What is expected:
Among the entries below, tally each line where the word "text" appears and state only the total.

Records from a data source
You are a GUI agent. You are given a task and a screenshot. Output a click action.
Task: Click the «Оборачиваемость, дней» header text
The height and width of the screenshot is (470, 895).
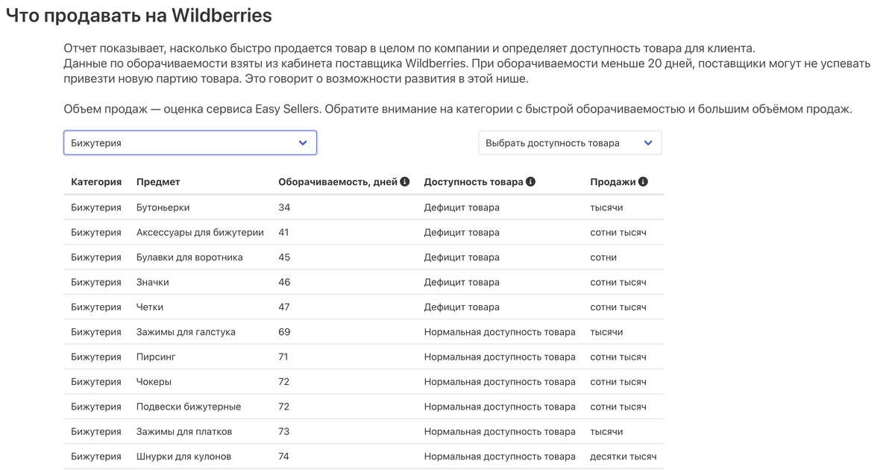(337, 181)
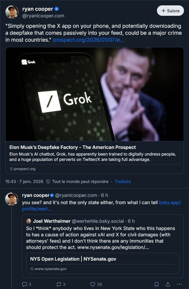Click the Suivre follow button
Viewport: 189px width, 289px height.
(170, 11)
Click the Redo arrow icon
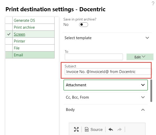This screenshot has width=156, height=135. coord(119,129)
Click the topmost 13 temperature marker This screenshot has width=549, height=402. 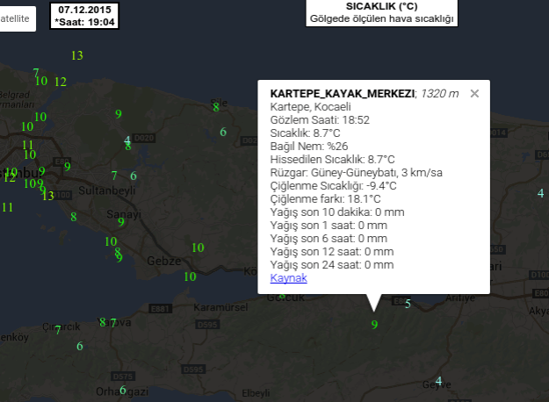(77, 56)
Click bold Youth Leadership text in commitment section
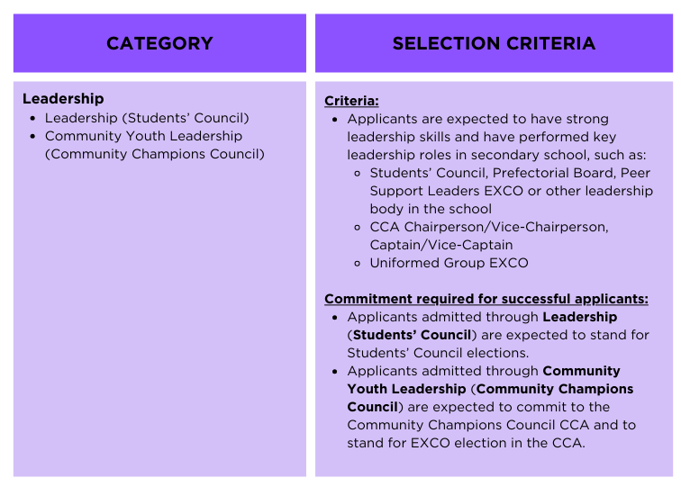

Output below:
2